President Jim Doti once stated in a lecture that “every great university has a distinguished museum of art,” and he was right. Now Chapman University is celebrating the opening of just such a museum, featuring works that tell compelling visual stories of California’s history.
The Feb. 26 grand opening of the Hilbert Museum of California Art means that Chapman students, alumni and staff, as well as visitors from all over the world, will get a chance to view engaging works of representational art from the collection of Mark and Janet Hilbert. In November 2014, Chapman announced it received from the Hilberts a gift of art valued at more than $7 million, in addition to $3 million to establish a museum on campus.
Hilbert Museum of California Art
- 167 N. Atchison St. in Orange
(across from the Orange Metrolink station)
- Open Tuesday–Saturday, 11 a.m.– 5 p.m.
- Free admission, free parking
- hilbertmuseum.org
“This is the first art museum totally dedicated to the display of California Scene paintings,” Mark Hilbert said. “Our purpose is to cast a spotlight on this style of representational art and, through traveling exhibitions, share California’s rich art heritage with people all over the world.”
The 7,500-square-foot Hilbert Museum is an elegant space on Atchison Street next to Chapman’s Partridge Dance Center. It’s a short walk from the Orange train station, adding to its accessibility.
While the museum’s works will be of interest to even the most sophisticated art connoisseurs, each exhibition will be set up so that people new to art appreciation enjoy the experience. In addition to descriptive plaques and information panels detailing works and museum sections, the plan is for docents or special guests to give occasional talks that provide additional insights.
Exhibitions will emphasize the educational value of the works. Each show will have direct links to corresponding academic departments on campus. For example, a number of the artists featured in the museum’s inaugural exhibit,
Narrative Visions: 20th Century California Art from the Hilbert Collection,
produced animation art and preproduction art for Hollywood studios, including Disney, Warner Bros., MGM and Universal. Works by studio artists will be of special interest to students at Chapman’s Dodge College of Film and Media Arts. Students learning to paint watercolor background art for animated and feature films will find a number of the 1930s-era watercolors of special interest, as they were painted by well-known animators of that era.

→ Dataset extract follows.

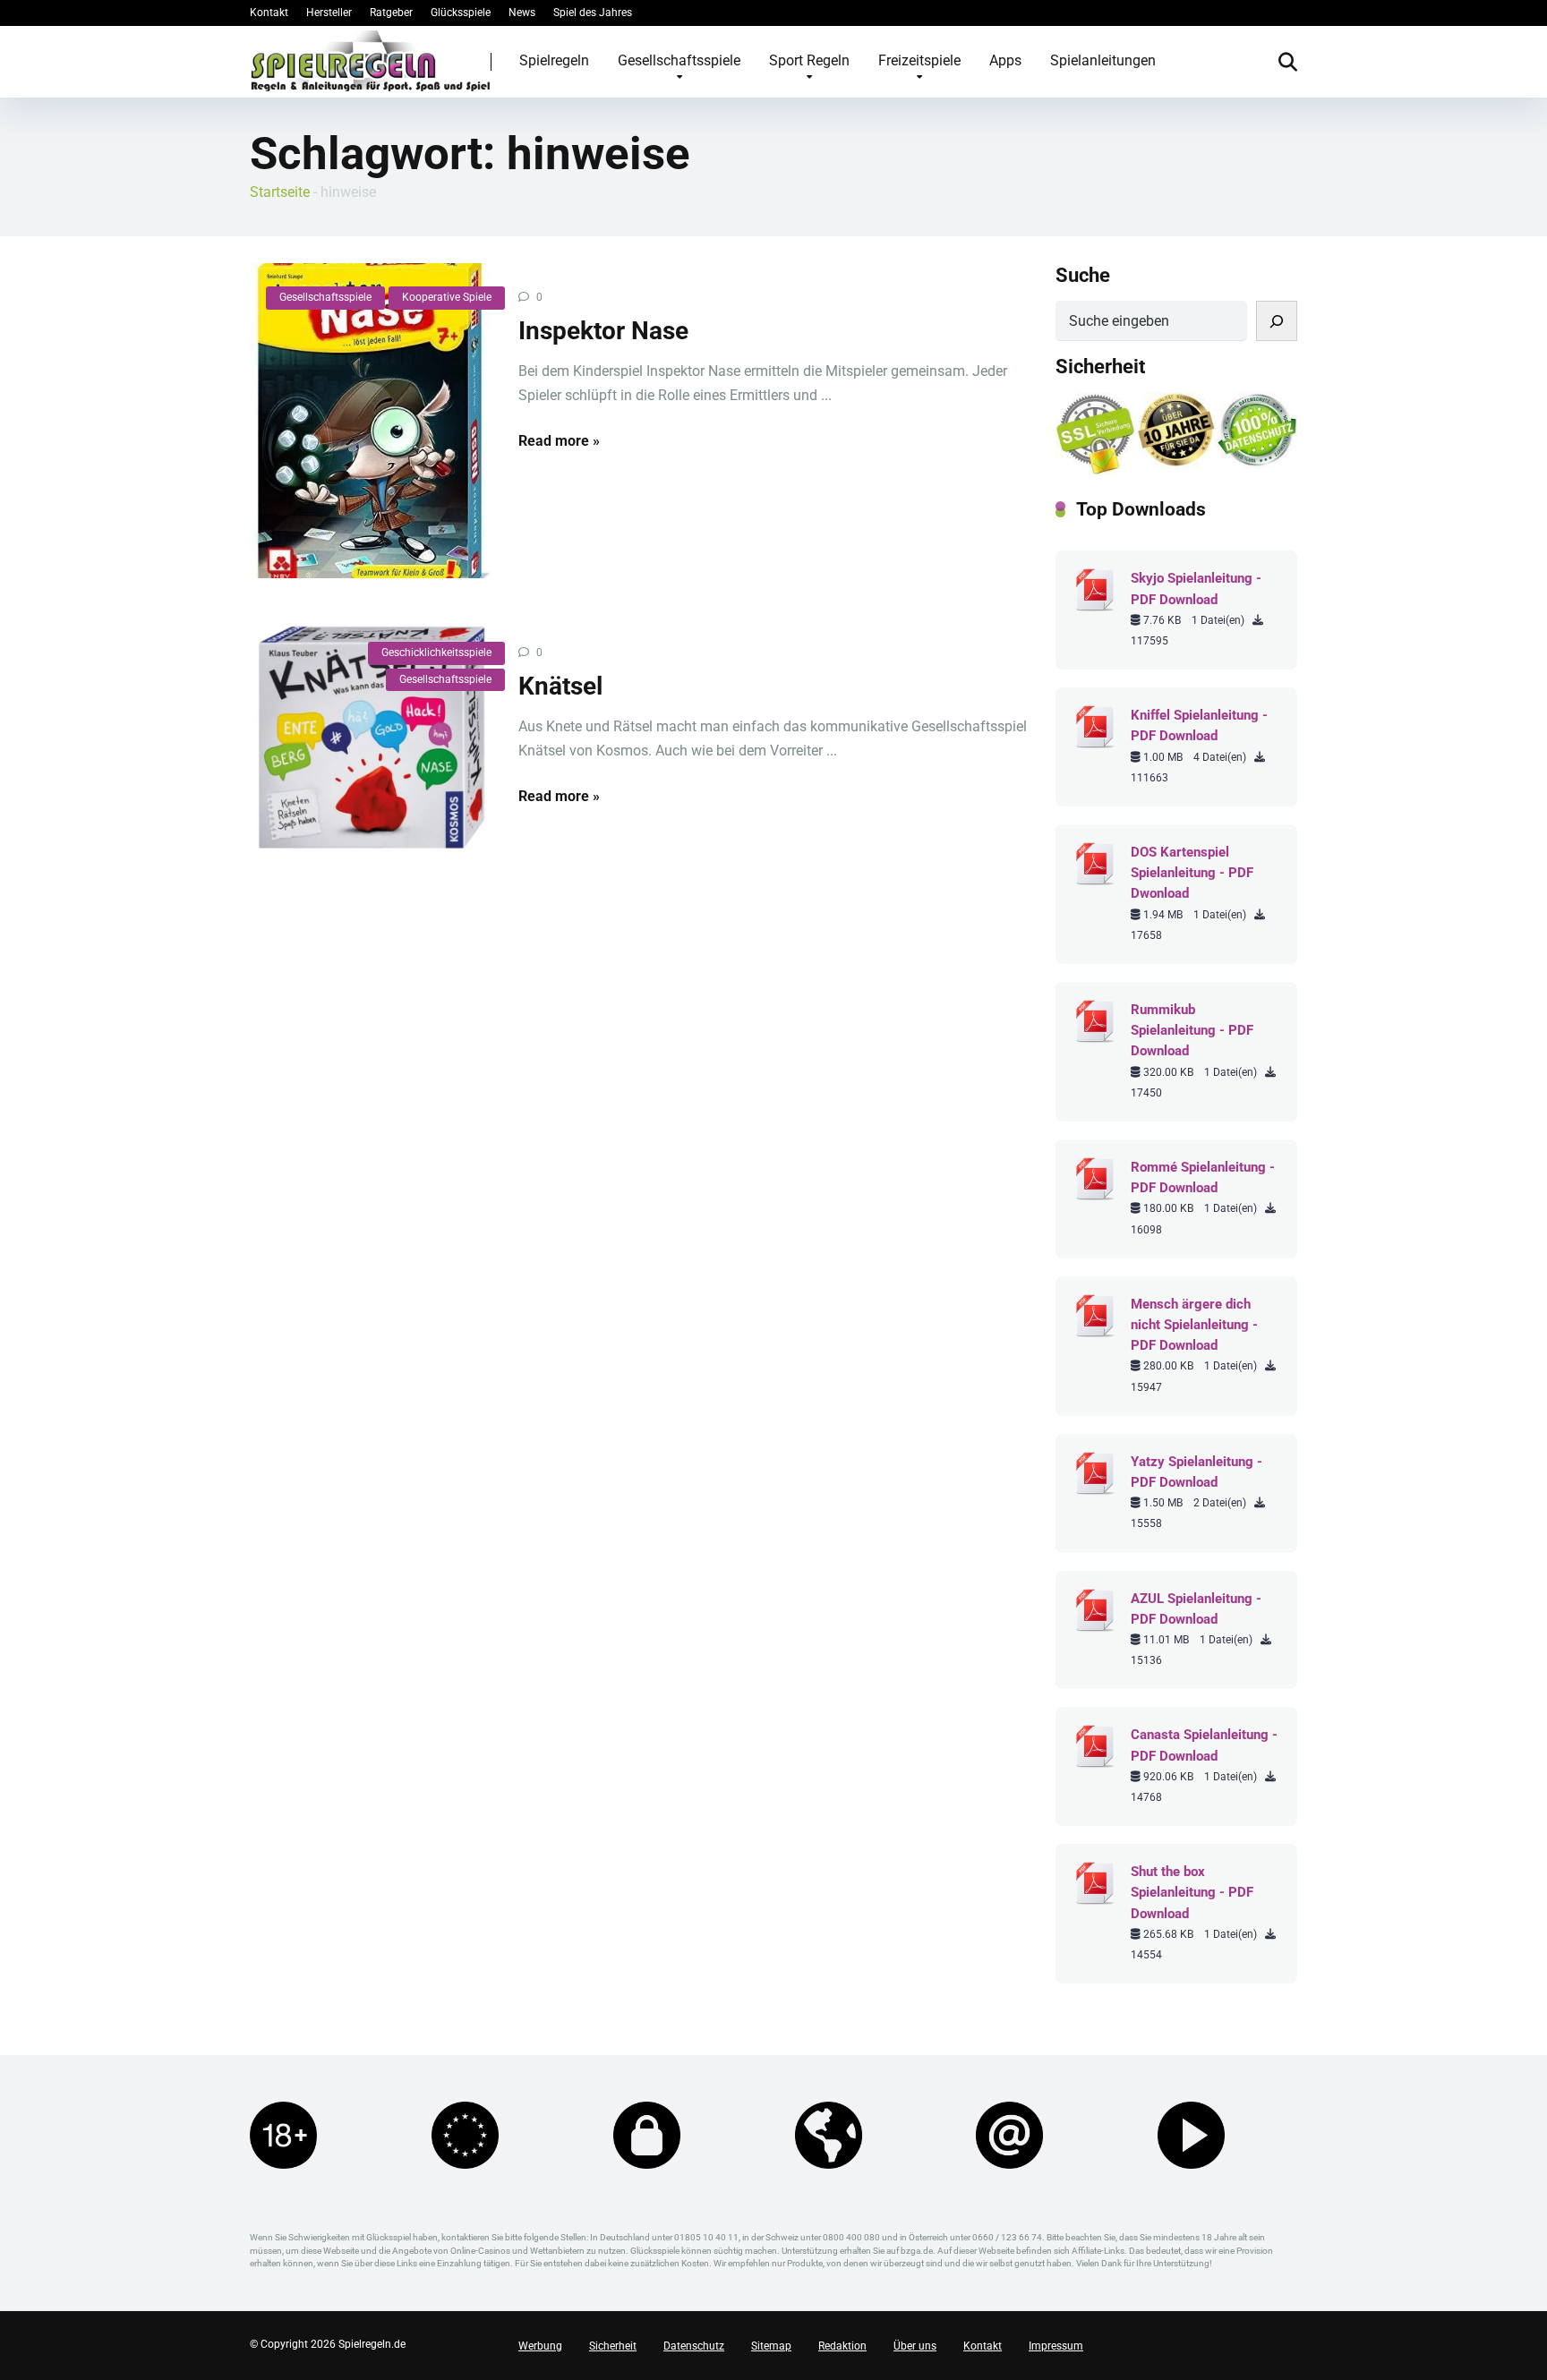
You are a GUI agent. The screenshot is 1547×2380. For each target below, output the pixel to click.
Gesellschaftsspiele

In addition, students taking fine art painting and commercial art classes at Chapman will benefit from studying the works of amazingly creative California artists and considering how styles evolved over the past 100 years.
The inaugural
Narrative Visions
exhibition features 100 oil and watercolor paintings produced from 1930 to 1970, when scene painting was the most popular art form in California. Featured are some of the world’s finest examples of the style. Among them:
-
- San Dimas Train Station by Millard Sheets. This is one of the finest watercolors of the 1930s by this celebrated American artist.
-
- Sunday at the Plaza by Phil Dike. This large-scale work was reproduced in Fortune magazine shortly after it was painted, and since the 1940s it has been part of at least eight important American museum exhibitions as well as being reproduced extensively.
-
- Back From the Ride by Emil Kosa Jr. This work won a top prize in the 1954 National Academy annual exhibition in New York City. It is California-style watercolor painting at its best.
-
- If I Had The Wings of An Angel by Barse Miller. Not only is this work beautifully designed and painted, but its subject matter tells a visual story, which is what Narrative Art is all about.
-
- Arches by Roger Kuntz. This 1961 work is a fine example of this artist’s Freeway Series, which has received much attention from the art community in the past three years.
Like Kuntz, artists George James, Keith Crown and Edward Biberman also produced engaging more-recent works featured in the museum.
“We’re delighted that Chapman will be the new home to the type of works we have devoted ourselves to collecting,” Hilbert said. “Knowing that they will be shared with the students, faculty, visiting researchers and the wider public brings a special excitement to this opening. We can’t wait to see their faces light up when they see these paintings.”
The collection was decades in the making, and now that the museum has become a shining reality, the moment provides a special culmination to a rewarding process, Hilbert said.
“Five years ago, I never would have dreamed that this museum would be possible,” he said. “It’s been quite a journey. And now we’re part of a whole new family, which is a wonderful feeling.”
Gordon T. McClelland has authored 15 art books and five museum exhibition catalogs on California art and history. In addition, he has curated 18 art exhibitions throughout California and three in Europe.
Top image: From left to right, curator Gordon T. McClelland, donator Mark Hilbert and Chancellor Daniele C. Struppa all discuss the paintings.